Листья шуршали, пахли пряно, нежарко горело солнце, и Федор, содрогаясь, думал о том, что было бы, поддайся он глупой обиде.

Поддайся он обиде, пойди своей дорогой, когда Лена даже не заметила его возле акаций, ее бы просто уже не было или она лежала бы в больнице, и Федор никогда не простил бы себя, до самой смерти.

Лена, показалось Федору, не заметила его, не ответила на вопрос, и он сначала обиделся, пошел дальше, но остановился. Вид Лены встревожил его: что-то случилось неладное, она была не в себе.
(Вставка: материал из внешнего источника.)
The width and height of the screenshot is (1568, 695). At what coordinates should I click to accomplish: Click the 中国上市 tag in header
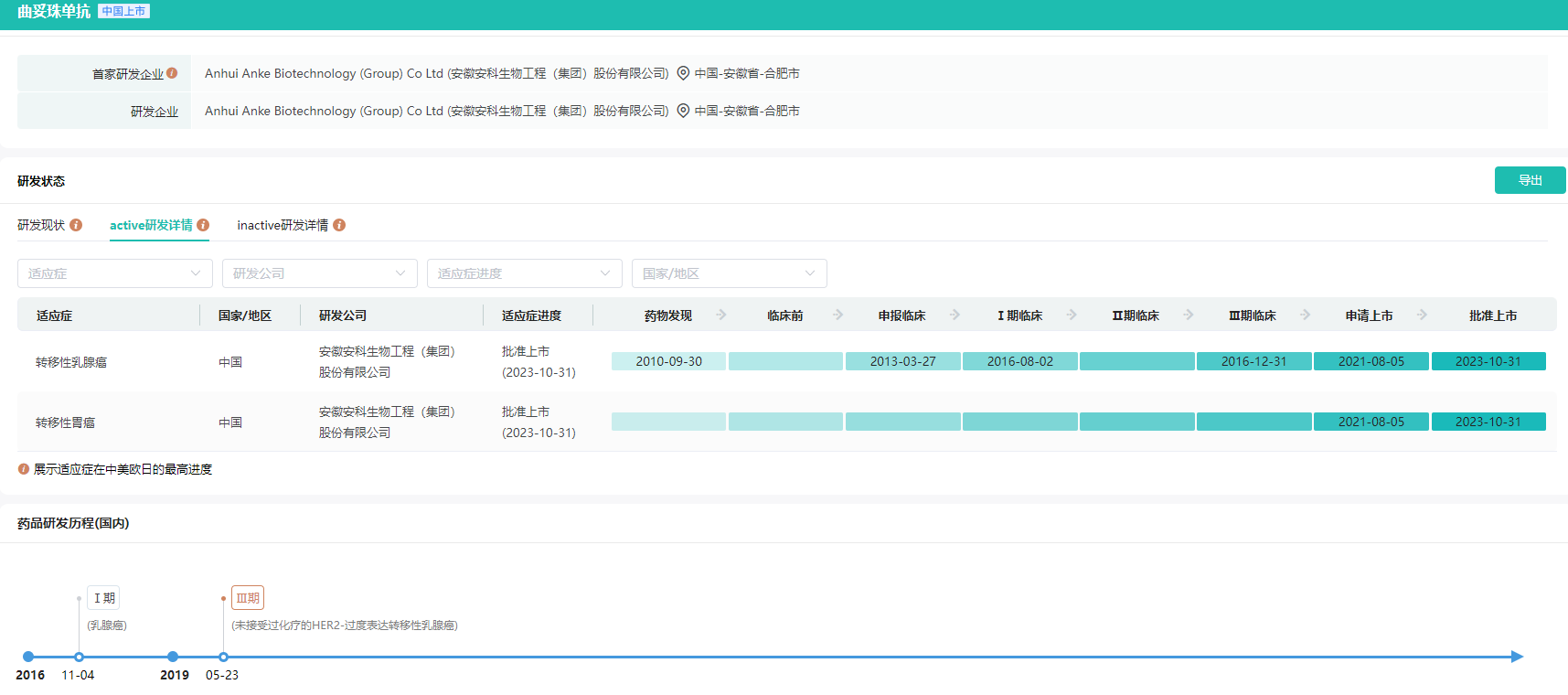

Федор повернулся и побежал за Леной. Догнать ее было не просто – она мчалась со страшной скоростью прямо по дороге, а Федор бежал тротуаром, лавируя среди прохожих. Потом он догнал коляску, однако обгонять не стал, чтобы Лена не заметила, и двигался позади, в нескольких шагах.

Он налетел на какого-то человека в сером макинтоше, наступил ему на ногу, да, видать, больно, тот схватил Федю за руку, начал ему выговаривать, и еще немного – из-за этого макинтоша случилась бы беда.
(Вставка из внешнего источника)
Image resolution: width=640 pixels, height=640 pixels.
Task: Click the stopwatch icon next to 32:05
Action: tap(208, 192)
Федор увидел, как коляска, раскатываясь, пошла под уклон, затем, неуправляемая, перекатилась на противоположную сторону, навстречу троллейбусу, вырвался из рук серого макинтоша и опрометью бросился за Леной.

Он слышал, как скрипели за ним тормоза машин, но уже не обращал ни на что внимания, выжимал из себя, из своих ног, предельную скорость. Краем глаза он видел, как останавливались люди, наблюдая за ним и за коляской, но никто не сдвинулся с места, то ли растерявшись, то ли надеясь на него: он ухватил каталку за спинку в двух метрах от клепаного бока троллейбуса и откатил на тротуар.

Еще бы мгновение, две секунды…

Духовой оркестр смолк, Федор не спеша подъехал к кладбищенским воротам. Мимо них прошли, бодро переговариваясь и посмеиваясь, музыканты с блестящими трубами, потом молчаливые люди в трауре. Выходя из ворот, все поворачивались к Лене и Федору и внимательно оглядывали их. Некоторые, сделав несколько шагов, оборачивались и смотрели еще. Нигде не смотрели на них так пристально, как тут, у кладбища.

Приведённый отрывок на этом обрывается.